| Exercise requirements |
If a line below contains the string "more", copy it out.

Stored records:
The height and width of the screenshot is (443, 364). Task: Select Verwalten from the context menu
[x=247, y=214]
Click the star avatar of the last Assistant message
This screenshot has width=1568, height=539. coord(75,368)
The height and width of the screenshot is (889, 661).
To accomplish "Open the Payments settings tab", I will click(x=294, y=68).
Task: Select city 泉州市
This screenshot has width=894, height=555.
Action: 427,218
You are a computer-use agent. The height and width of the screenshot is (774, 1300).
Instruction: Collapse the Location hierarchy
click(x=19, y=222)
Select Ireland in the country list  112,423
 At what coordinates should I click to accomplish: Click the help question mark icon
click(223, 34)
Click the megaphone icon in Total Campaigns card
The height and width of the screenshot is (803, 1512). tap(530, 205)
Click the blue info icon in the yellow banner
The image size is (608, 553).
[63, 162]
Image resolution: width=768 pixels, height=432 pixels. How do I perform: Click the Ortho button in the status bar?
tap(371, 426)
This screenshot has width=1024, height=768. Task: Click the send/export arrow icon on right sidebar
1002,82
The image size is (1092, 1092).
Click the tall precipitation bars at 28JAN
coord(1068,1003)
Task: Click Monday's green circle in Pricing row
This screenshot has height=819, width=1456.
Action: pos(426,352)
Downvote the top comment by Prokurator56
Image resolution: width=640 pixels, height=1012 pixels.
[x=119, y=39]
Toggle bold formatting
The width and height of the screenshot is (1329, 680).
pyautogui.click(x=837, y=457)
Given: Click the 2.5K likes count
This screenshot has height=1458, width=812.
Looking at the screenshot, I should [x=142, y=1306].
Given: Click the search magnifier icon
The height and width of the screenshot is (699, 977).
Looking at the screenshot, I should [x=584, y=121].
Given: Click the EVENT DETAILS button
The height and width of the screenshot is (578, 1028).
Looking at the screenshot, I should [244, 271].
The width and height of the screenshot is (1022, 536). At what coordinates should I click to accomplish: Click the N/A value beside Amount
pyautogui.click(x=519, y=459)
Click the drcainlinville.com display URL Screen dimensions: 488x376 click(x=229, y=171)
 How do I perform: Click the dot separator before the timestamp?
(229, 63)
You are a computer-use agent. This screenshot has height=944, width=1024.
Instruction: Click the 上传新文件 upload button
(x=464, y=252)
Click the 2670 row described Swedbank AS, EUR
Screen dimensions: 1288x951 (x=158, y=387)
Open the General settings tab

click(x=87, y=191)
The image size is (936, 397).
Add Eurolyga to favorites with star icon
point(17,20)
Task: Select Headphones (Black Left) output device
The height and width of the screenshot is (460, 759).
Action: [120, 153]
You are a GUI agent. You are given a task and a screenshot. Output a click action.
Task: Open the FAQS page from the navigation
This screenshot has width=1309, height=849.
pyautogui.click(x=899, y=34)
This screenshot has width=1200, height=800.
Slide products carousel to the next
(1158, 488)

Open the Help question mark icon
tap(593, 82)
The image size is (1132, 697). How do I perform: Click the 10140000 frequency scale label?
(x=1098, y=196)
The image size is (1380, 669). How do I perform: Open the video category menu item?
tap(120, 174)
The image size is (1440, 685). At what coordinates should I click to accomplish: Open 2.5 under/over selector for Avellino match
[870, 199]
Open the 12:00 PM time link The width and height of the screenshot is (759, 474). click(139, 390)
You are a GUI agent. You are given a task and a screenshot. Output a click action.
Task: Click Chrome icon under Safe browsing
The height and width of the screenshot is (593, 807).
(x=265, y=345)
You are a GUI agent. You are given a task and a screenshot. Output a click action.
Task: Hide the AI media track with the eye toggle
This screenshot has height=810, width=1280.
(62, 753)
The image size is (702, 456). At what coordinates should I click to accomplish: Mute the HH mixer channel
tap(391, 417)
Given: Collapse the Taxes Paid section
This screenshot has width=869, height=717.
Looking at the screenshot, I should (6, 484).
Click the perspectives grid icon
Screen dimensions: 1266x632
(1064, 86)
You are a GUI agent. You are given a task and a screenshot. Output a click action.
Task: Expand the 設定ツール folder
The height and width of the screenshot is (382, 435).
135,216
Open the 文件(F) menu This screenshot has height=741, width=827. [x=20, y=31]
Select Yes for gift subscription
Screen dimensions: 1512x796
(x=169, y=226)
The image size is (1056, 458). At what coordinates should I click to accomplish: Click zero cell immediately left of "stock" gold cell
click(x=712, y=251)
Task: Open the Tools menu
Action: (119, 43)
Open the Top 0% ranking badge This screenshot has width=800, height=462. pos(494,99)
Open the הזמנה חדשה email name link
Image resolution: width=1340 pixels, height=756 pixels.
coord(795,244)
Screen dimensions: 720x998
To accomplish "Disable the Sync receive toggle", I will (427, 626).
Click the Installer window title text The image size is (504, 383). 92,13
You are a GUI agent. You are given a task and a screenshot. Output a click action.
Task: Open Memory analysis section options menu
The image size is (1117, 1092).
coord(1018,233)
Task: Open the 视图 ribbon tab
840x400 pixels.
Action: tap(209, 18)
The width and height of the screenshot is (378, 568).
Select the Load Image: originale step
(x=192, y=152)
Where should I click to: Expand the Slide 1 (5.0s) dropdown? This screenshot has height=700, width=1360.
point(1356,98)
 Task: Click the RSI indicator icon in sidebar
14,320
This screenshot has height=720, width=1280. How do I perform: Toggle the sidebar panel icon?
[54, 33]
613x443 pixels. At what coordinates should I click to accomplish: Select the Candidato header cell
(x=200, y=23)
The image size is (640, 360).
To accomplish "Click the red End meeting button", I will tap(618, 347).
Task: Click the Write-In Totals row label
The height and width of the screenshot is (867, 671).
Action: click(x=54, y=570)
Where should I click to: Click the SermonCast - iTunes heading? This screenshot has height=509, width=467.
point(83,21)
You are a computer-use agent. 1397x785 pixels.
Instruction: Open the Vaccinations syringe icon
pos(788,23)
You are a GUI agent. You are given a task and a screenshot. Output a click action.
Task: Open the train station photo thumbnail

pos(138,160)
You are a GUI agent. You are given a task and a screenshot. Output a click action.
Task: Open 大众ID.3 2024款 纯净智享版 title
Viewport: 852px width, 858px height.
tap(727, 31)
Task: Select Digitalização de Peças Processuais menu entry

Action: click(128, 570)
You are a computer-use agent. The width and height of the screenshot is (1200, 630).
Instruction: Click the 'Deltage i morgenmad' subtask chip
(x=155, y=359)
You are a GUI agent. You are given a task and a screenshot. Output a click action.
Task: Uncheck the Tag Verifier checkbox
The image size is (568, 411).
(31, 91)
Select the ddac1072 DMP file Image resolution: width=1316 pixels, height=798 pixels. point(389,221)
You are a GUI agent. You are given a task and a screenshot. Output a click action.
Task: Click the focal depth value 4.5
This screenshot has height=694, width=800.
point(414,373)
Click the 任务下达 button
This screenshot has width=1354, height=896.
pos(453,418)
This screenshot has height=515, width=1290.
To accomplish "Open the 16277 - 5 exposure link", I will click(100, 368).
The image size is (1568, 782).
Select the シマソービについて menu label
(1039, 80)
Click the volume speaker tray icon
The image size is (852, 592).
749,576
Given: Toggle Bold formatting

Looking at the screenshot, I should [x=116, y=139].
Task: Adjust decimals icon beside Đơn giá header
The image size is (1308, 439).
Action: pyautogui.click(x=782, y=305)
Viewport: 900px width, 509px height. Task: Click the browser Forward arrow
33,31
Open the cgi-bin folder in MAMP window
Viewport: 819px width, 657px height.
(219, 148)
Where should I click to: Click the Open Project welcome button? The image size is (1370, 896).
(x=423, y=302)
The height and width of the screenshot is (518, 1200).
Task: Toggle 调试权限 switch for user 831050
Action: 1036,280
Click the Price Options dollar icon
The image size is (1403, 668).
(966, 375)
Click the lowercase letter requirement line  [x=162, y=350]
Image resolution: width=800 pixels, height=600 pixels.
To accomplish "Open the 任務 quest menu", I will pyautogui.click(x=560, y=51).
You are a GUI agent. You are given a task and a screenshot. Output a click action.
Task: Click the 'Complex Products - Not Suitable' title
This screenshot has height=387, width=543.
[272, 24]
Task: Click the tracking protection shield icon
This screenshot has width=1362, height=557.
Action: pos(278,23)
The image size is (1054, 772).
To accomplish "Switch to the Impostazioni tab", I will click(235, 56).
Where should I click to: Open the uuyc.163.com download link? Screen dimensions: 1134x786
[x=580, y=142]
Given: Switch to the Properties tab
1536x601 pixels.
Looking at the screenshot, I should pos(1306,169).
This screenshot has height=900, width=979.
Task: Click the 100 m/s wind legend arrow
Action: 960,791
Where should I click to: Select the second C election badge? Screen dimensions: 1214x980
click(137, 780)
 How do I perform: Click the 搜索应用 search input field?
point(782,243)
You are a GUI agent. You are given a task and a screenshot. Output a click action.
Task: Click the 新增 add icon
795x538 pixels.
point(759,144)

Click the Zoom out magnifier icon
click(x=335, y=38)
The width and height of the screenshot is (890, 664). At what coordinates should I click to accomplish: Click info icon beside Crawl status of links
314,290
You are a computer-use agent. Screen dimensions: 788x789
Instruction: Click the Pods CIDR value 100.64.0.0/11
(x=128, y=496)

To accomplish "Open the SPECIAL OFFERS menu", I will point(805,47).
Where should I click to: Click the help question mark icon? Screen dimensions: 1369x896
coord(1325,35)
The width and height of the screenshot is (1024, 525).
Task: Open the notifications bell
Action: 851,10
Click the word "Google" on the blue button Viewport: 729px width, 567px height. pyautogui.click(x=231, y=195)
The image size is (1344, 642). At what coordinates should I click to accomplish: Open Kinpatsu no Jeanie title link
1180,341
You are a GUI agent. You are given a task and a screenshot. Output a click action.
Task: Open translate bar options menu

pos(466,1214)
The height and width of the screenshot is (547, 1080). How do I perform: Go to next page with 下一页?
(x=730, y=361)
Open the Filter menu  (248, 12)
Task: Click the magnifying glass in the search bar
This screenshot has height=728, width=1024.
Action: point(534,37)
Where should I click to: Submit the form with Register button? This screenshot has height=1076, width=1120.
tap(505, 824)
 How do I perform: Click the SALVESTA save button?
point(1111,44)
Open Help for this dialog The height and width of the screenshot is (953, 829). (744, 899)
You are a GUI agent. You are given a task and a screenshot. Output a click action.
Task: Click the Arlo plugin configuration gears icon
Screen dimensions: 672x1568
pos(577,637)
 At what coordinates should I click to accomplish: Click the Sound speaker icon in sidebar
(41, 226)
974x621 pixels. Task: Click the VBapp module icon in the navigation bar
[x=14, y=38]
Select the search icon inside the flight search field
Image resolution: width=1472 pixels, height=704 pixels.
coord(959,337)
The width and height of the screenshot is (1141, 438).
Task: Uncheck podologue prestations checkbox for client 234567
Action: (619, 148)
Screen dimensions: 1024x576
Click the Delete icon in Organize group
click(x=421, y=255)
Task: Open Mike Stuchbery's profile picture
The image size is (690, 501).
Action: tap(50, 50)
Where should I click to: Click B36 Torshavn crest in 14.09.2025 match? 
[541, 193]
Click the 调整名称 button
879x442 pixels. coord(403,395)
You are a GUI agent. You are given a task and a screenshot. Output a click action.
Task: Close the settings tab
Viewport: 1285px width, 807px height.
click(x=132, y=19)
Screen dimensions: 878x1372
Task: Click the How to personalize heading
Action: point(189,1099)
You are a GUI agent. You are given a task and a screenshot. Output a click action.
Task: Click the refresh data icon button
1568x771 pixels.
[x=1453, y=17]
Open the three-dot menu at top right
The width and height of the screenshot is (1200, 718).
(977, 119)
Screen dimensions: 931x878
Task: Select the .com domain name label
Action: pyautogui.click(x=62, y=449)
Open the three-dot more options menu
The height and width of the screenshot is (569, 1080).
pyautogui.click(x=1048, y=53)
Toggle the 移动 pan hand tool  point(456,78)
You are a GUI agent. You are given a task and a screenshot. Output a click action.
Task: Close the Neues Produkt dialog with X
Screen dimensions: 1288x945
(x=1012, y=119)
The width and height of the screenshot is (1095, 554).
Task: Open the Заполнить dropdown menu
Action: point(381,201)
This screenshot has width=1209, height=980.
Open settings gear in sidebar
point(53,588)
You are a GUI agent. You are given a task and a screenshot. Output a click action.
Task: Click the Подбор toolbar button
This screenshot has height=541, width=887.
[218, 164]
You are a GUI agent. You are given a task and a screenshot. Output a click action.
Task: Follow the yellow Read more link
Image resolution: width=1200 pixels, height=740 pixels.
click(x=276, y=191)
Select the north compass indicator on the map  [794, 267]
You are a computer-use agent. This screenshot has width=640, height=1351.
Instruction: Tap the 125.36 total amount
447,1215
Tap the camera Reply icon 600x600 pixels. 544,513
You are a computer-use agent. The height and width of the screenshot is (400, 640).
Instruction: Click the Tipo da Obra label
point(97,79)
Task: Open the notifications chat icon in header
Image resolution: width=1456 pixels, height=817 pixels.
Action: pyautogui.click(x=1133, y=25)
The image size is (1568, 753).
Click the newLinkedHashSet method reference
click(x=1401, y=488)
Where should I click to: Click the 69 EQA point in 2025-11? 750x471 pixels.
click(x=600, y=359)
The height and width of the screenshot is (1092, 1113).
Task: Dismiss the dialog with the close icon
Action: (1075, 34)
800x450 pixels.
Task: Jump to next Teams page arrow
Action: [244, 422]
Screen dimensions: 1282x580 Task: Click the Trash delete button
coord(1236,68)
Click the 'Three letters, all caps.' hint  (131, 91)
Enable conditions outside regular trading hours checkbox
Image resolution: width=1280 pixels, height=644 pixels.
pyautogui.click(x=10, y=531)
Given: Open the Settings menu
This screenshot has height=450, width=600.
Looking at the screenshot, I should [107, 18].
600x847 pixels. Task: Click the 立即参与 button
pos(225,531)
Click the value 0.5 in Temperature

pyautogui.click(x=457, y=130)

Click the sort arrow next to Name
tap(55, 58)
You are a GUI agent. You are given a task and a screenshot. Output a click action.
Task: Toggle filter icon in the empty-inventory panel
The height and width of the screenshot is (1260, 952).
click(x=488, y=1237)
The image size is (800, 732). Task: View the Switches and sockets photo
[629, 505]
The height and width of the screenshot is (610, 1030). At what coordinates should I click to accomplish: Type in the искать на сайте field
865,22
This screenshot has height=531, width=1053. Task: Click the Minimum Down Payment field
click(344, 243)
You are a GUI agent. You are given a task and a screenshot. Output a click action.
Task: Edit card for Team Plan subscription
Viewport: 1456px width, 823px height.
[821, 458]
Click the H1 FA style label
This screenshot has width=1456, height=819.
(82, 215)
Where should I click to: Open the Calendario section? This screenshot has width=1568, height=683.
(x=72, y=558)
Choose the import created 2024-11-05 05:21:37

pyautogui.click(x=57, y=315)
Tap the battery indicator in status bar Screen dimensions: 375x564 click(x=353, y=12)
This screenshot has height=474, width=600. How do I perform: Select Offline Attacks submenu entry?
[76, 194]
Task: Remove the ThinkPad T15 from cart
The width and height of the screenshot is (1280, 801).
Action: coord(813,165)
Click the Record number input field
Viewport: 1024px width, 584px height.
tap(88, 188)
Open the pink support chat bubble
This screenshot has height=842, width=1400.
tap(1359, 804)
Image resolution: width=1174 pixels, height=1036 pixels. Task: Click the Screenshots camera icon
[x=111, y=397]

| Task output |
Open the three-dot more options menu
Task: Follow the yellow Read more link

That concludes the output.